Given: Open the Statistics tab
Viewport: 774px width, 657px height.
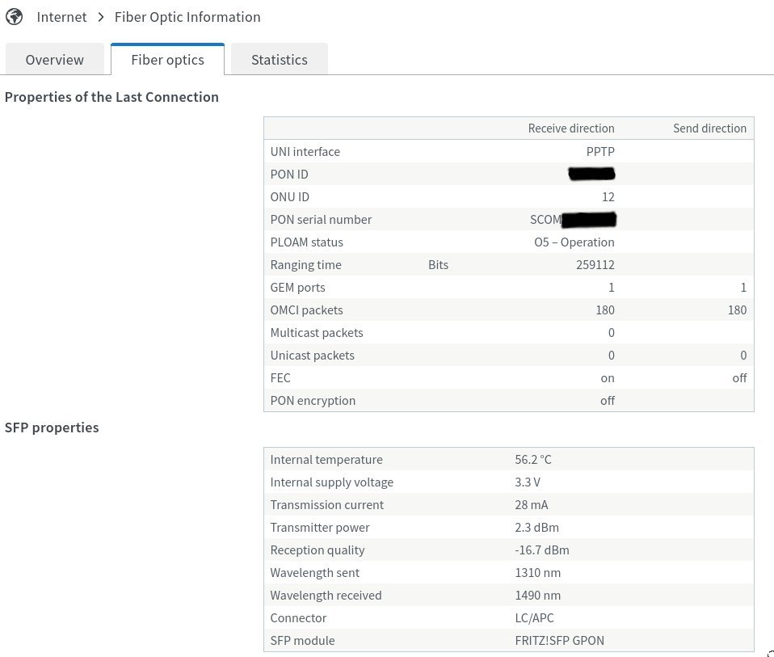Looking at the screenshot, I should [x=279, y=60].
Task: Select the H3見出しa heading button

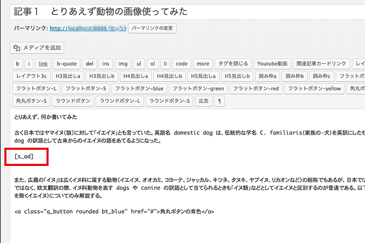Action: pyautogui.click(x=68, y=76)
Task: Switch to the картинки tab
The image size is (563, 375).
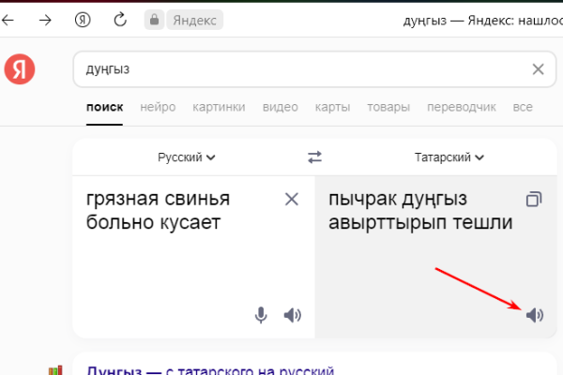Action: [219, 107]
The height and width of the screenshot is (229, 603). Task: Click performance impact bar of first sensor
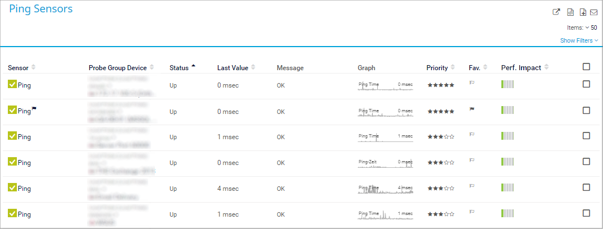508,85
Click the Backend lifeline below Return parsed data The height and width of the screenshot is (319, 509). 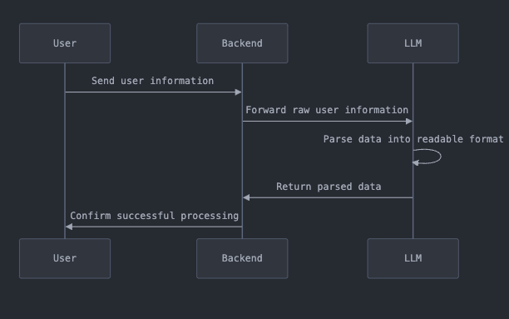pyautogui.click(x=242, y=212)
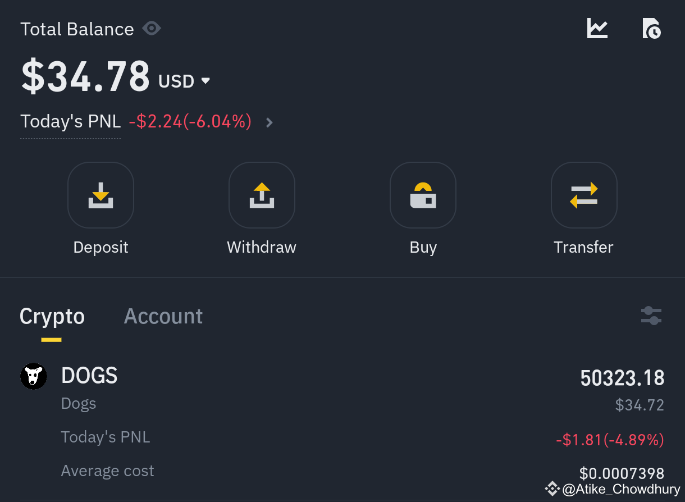Expand Today's PNL details chevron
This screenshot has height=502, width=685.
pyautogui.click(x=270, y=122)

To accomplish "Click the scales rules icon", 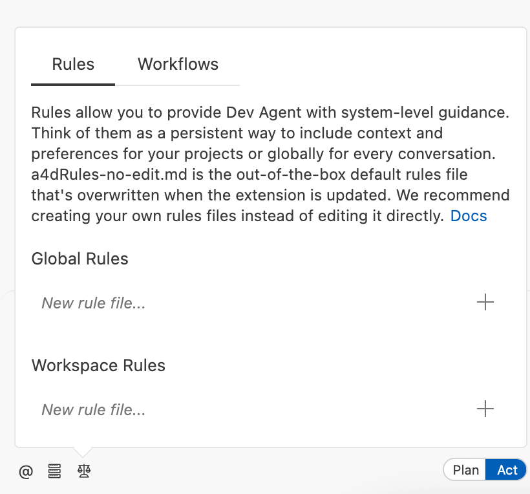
= = = =
◆ **TO BE DONE**: How many lines of the material above contain the string "Task", matching case exactly? Reply with the number alone.

◆ **RESPONSE**: 3